In der Regel umfasst ein ESG-Rating die Branche, Größe sowie Standort des Unternehmens, seine Offenlegungspraktiken, Risikoexposition und -management sowie Reputation und Medienpräsenz. Doch während einige Ratingagenturen ganze Managementsysteme und Betriebsstrategien bewerten, konzentrieren sich andere überwiegend auf öffentlich zugängliche Medien- und Nachhaltigkeitsberichte.
Die methodischen Ansätze sind sehr vielfältig, sie reichen von branchenspezifischen Fragebögen über die Analyse von Nachweisdokumenten und öffentlichen Unternehmenserklärungen und -berichten bis zu externen Kontroversen-Screenings, Workshops sowie Analystengesprächen und Stakeholder-Interviews.
Einige ESG-Bewertungssysteme stützen sich auf ein bis zwei dieser Methoden, andere kombinieren mehrere, um ein solides Bild des ESG-Risikomanagements und der Leistung des Unternehmens zu zeichnen.
Um die für das eigene Unternehmen passende Ratingagentur zu wählen, hilft es, einige Fragen zu beantworten:
- Wie wird die aktuelle ESG-Leistung des Unternehmens eingeschätzt, wo liegen Stärken und Schwächen?
- Welche Nachhaltigkeitsthemen sind wesentlich für das Unternehmen?
- Gibt es Ratings, die für die Branche, Größe und externe Kommunikation des Unternehmens relevant sind?
- Wer sind die wichtigsten Stakeholder und Zielgruppen für das ESG-Rating?
In den kommenden Jahren werden sich die Nachhaltigkeitsanforderungen an Unternehmen deutlich erhöhen.

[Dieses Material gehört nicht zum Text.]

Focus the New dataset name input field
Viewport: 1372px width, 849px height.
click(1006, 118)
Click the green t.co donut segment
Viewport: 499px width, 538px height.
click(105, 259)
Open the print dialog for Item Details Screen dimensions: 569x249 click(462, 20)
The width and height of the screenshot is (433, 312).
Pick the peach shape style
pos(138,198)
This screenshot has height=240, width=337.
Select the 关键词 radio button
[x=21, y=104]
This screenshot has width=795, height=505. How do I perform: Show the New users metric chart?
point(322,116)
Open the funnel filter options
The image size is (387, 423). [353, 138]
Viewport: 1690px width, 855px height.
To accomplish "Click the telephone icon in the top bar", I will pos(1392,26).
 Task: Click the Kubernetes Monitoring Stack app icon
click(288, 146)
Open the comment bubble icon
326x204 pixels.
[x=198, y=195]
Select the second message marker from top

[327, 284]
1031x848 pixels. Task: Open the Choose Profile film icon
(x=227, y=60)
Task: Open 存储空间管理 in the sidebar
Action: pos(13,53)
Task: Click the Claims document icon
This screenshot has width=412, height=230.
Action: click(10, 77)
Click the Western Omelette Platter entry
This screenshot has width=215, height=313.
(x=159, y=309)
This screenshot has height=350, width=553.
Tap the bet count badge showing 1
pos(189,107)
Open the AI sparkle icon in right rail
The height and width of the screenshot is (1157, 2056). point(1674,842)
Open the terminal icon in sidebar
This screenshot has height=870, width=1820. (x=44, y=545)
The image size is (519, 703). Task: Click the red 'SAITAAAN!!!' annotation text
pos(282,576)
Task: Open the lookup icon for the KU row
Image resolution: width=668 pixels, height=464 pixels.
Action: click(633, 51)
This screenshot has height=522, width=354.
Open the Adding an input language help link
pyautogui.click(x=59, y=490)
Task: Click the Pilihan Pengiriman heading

Dafür sorgt unter anderem die Corporate Sustainability Reporting Directive (CSRD). Sie erweitert nicht nur die bestehenden Regeln der Nachhaltigkeitsberichterstattung ganz erheblich, sondern erhöht auch die Zahl der Unternehmen drastisch, die den European Sustainability Reporting Standards (ESRS) unterliegen. Die ESRS legen branchenbezogen die wesentlichen Nachhaltigkeitsthemen fest. Mit einem frühzeitig durchgeführten ESG-Rating können Unternehmen den kommenden Anforderungen beruhigt entgegensehen.
Das sind die wichtigsten ESG-Ratingagenturen
Ecovadis: Das Ecovadis-Rating umfasst vier Themen: Umwelt, Arbeits- und Menschenrechte, Ethik sowie nachhaltige Beschaffung in der Lieferkette. Es stützt sich auf eine evidenzbasierte Bewertung des gesamten Nachhaltigkeitsmanagementsystems des Unternehmens. Bis 2022 hat die Agentur weltweit über 100.000 Ratings durchgeführt.
CDP bietet fragebogenbasierte Bewertungen zu Klimawandel, Wäldern und Wassersicherheit. Der Fokus liegt auf Berichten zu CO2-Emissionen und Daten zum Klimawandel als Basis für Investitionsentscheidungen. Stand 2022 gab es weltweit 18.700 berichtende Unternehmen.
Institutional Shareholder Services (ISS): In die Ratings fließen 100 branchenspezifische Ratingkriterien ein, beispielsweise zum Klimawandel, zu Biodiversität, Menschenrechten, Arbeitsnormen, Korruption, umstrittenen Waffen und vielem mehr. Vor allem Investoren und Unternehmen, die ESG- und Governance-Risiken ihres Shareholder Values reduzieren möchten, fragen ein Rating von ISS nach.
S&P Global Corporate Sustainability Assessment (CSA): Für das CSA-Rating werden ESG-spezifische Fragebögen ausgewertet, die durch das Unternehmen zu beantworten sind, außerdem öffentlich zugängliche Daten. Die bestbewerteten Unternehmen werden in die DJSI (Dow Jones Sustainability Indices) aufgenommen. Die ca. 8.000 bislang bewerteten Unternehmen repräsentieren 90 % der globalen Marktkapitalisierung.
Weitere Anbieter: Vor allem in den USA relevant sind die Agenturen FTSE Russell und VE / Moody‘s. Finanz- und Investmentgesellschaften setzen zum Beispiel auf MSCI und Sustainalytics.